"Ich bin der Größte der Jetztzeit"

Der Wiener Rapper und Geschäftsmann Nazar hat nicht nur eine große Klappe, sondern auch einiges auf dem Kasten. Ein Gespräch über Geld, Ruhm, Politik und die Wiener Polizei

Feuilleton | Interview: Sebastian Fasthuber, Nicole Schöndorfer | aus FALTER 34/14 vom 20.08.2014

Vor sechs Jahren war Ardalan Afshar alias Nazar erstmals Gegenstand eines großen Falter-Artikels. Damals hatte er gerade sein erstes Album veröffentlicht und führte Florian Obkircher durch sein Favoriten. Dort wohnt Österreichs erfolgreichster Rapper, den man auch in Arman T. Riahis Dokumentarfilm "Schwarzkopf"(2011) näher kennenlernen konnte, immer noch. Mit seinem neuen Album "Camouflage" ist er auf dem Weg zum absoluten Superstar. Im Gespräch drückt er sich höflicher aus als in seinen Texten. Emotional wird er nur bei Fragen zu politischen Themen.
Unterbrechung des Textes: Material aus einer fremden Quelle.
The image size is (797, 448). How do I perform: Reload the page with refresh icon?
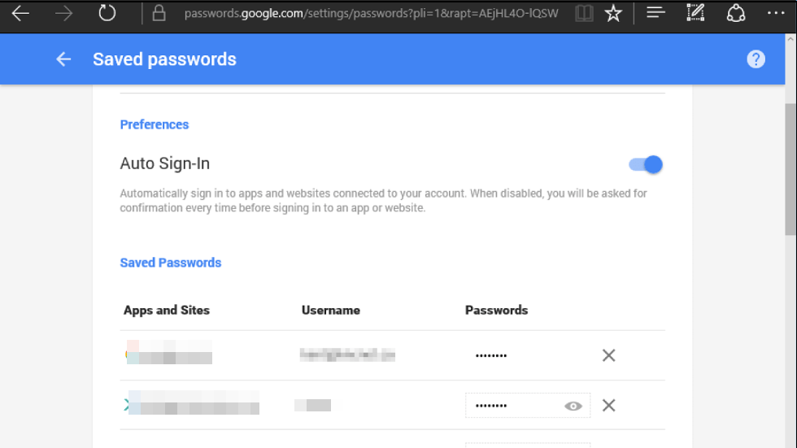107,13
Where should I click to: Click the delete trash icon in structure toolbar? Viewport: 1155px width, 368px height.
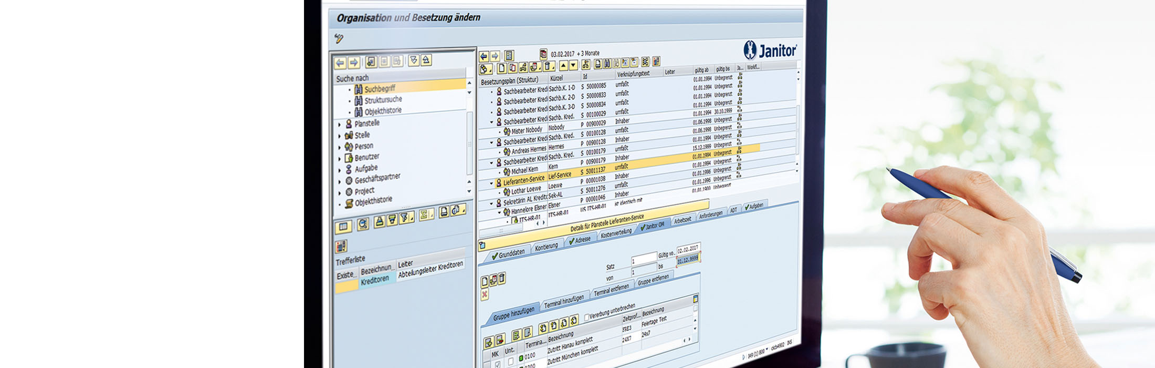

Falter: Für Ihr neues Album "Camouflage" hatten Sie ein Budget von 500.000 Euro zur Verfügung. Wie kommt es zu einer so unfassbaren Summe?

Nazar: Mittlerweile sind wir sogar über dem Budget, weil Universal Music gesehen hat, dass es sich lohnt zu investieren. Es wird zum Beispiel ab 9. September eine 300-Quadratmeter-Plakatwand beim Naschmarkt geben, die 38.000 Euro pro Monat kostet.